Aprilia, inaugurati i due nuovi spazi

Al liceo Meucci la memoria si coltiva nel giardino delle donne e con l'arte FOTO

Un piccolo giardino delle donne e una collezione d'arte: così il liceo Meucci di Aprilia intende rinforzare il costituirsi di una memoria comune per la città e le nuove generazioni.

Il progetto, nell'ambito del progetto Farememoria, è nato durante il lockdown, dall'esigenza di creare uno spazio di condivisione.
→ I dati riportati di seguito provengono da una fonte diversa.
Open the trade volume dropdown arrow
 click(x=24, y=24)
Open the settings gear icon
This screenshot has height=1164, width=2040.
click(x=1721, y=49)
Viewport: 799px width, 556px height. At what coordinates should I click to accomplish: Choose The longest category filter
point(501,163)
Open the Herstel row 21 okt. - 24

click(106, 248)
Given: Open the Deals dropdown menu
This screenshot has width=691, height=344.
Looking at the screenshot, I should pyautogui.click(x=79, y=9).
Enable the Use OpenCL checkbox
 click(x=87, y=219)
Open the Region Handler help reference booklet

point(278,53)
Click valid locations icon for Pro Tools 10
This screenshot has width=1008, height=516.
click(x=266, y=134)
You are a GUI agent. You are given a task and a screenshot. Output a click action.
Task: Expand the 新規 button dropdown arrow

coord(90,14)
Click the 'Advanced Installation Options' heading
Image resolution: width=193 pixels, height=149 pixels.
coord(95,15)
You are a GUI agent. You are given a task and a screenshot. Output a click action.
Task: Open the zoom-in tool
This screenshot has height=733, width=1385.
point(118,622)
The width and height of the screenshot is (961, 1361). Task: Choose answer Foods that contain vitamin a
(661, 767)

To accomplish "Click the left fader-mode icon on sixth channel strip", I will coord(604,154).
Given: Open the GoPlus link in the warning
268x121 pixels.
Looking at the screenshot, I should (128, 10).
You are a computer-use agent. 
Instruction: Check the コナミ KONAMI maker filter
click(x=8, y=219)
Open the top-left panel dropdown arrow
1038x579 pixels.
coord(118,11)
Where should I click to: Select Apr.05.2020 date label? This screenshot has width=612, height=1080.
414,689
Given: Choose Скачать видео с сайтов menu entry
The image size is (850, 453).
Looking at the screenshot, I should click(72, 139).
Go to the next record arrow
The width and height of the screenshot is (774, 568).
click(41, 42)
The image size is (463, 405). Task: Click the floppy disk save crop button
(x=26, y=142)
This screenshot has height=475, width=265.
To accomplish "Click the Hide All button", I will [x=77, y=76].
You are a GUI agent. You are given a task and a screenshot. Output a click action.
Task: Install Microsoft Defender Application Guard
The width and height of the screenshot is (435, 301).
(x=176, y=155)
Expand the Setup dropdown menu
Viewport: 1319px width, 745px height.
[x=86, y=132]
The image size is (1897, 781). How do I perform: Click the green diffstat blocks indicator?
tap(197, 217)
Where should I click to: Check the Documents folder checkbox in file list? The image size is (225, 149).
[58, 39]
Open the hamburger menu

Studenti, artisti locali e insegnanti hanno lavorato per creare uno spazio di condivisione di memoria e di valori: l’arte e la natura si fondono per aiutare la riscoperta della città e della sua storia.

Nel giardino sono state messe a dimora piante dedicate a cinque figure di donna che hanno segnato, direttamente o indirettamente, la storia del territorio: Anita Garibaldi (madre di Domenico Menotti Garibaldi); Sibilla Aleramo (promotrice dell'istruzione nella terra Pontina); Maria Goretti (Santa); Angelita di Anzio (piccola innocente vittima della guerra); Anna Ridolfi (testimone guida per la rinascita della città di Aprilia).

Il primo nucleo della “Galleria della memoria” è invece costituito dalle opere donate dalle artiste Giuliana Bocconcello, Emily Casagrande, Erika Mallardi, Nicoletta Piazza, Cristiana Sadocco e dal lavoro degli studenti delle classi 3°D, 3°V, 4°U, 5°R, 5°V, che hanno ricostruito in prima persona brevi biografie delle cinque donne, testi che accompagnano i ritratti d'autore.

Studentesse e studenti, inoltre, hanno disegnato per il giardino le targhe dedicatorie collocate ciascuna accanto a una pianta, scelta per il suo significato simbolico: il corbezzolo, simbolo del Risorgimento, per Anita Garibaldi; la rosa rossa, simbolo del martirio per Maria Goretti; la rosa bianca, simbolo di purezza, per Angelita di Anzio; l’ulivo, simbolo di pace e di rinascita, per Anna Ridolfi; l’alloro, simbolo della poesia, per Sibilla Aleramo. Per celebrare tutte le donne è stata donata dal liceo stesso e collocata nell’orto culturale una pianta di mimosa.

GLI AUTORI DEL PROGETTO

Il progetto, sostenuto dalla dirigente scolastica Laura De Angelis, è espressione dell’intera comunità scolastica: degli alunni in primis, che con creatività hanno saputo rielaborare il vissuto di queste figure emblematiche; del personale ATA, che ha collaborato all’allestimento; delle docenti e dei docenti dell’istituto, tra cui i referenti del progetto Farememoria Bevilacqua, Calandro, Dama, Del Prete e Raponi; la prof.ssa Centofanti, che ha curato la selezione delle piante; le Prof.sse Ferri, Morlacchetti e il prof. Corradini che hanno seguito gli alunni nel loro lavoro; la Boscherini, che per anni si è occupata del progetto “Donna”, che ha preparato i suoi alunni della classe 5°J; la prof.ssa Perugia, che ha dato l’idea di realizzare un giardino culturale; la prof.ssa Riccio, che ha progettato la locandina, la Prof.ssa D’Annibale che ha realizzato la targa per la mimosa.

L’INAUGURAZIONE

L’inaugurazione di questa mattina al liceo è stata simbolica, nel rispetto delle prescrizioni anti contagio, alla presenza dei protagonisti del progetto. Su tutti il dirigente scolastico Laura De Angelis, il vice presidente della Provincia Domenico Vulcano, gli assessori Elvis Martino e Monica Laurenzi del Comune di Aprilia, i docenti Raponi e Calandro, le artiste, gli studenti, la nipote di Anita Garibaldi Costanza Ravizza Garibaldi, le nipoti di Anna Ridolfi.

GLI SPONSOR

L’iniziativa si avvale di importanti contributi esterni: la ditta De Min e Fabrizio Calandro, per la realizzazione e dei supporti in acciaio, realizzati per accogliere le targhe; Copicopy, per le stampe su forex; Vivai Fioravanti, per le piante; Nuova Pubblicità, per le targhe in plexiglass della Galleria; Ienco Design per la progettazione grafica e la stampa dei segnalibri, SpazioCasa per i sassi da giardino.